I propose the following changes to our legislature I believe will benefit Singapore in terms demanded by and only understandable to ruling party of this country.

We need to have laws in place to justify certain governmental decisions, which most Singaporeans wrongly interpret to be non-decisions, non-action and lack of initiative. This government works very hard to ensure Singapore is a good place to live, work, play, work, retire, work, die, work, resurrect and work.

In this view, I propose we instate the “death index” as a measure to determining changes in policy. For example, so long as the “death index” for cyclists on the roads remain below 50 a year, the government will see no need and justification for a change in traffic infrastructure and rules. This will serve as an objective measure, regardless of race, language, religion and education level, from the elite to the daft like opposition party supporters.

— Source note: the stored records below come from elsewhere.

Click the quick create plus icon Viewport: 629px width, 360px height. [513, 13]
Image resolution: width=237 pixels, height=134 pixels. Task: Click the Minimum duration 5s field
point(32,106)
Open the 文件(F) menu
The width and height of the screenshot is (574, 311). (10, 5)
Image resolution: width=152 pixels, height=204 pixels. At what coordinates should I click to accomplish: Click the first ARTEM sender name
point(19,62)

This explains why the government understands public concern on construction workers sitting at the back of lorries, overloading them and posing a safety hazard both to themselves and to other motorists. Since we have pegged the death index at 1000 a year, the government feels it is not justifiable to make immediate changes to the laws concerning traffic safety. Furthermore, this is also economically justifiable, as productivity is not affected when 999 foreign workers die on our roads. At the same time, the blood of 999 foreign workers is not an amount threatening enough to clog our drains and cause floods in the event of torrential rain.

The government understands and appreciates public concern on numerous safety issues, but with this index, the Singaporean population will understand that we are doing our best to be efficient and optimal, even in implementation and enforcement.

The government also understands that there are public demands for higher safety standards in our military training. However, we are very safe, as the death index for military training is well below the tolerable 100 a year mark. Our hands are tied.

With respect to nation-building and ensure the sovereignty of Singapore, I propose a policy on population control. The government time and again has introduced the policies it deems necessary to ensure Singapore’s economic survival.

This time, our survival hinges on Singaporeans’ continual support for the ruling party of the nation. In view of this, I propose fathers and mothers from households supporting the opposition to stop at one child. Financial incentives as well as tax rebates will be given to them if they undergo vasectomy, ligation, bilateral salpingo-oophorectomy, hysterectomy and/or castration. This way, opposition-voting families will not be able to replace themselves and pose a threat to the political and social stability of the nation. The ruling party cannot risk losing support, otherwise investors will pull out of Singapore, and your daughters will become maids in other countries.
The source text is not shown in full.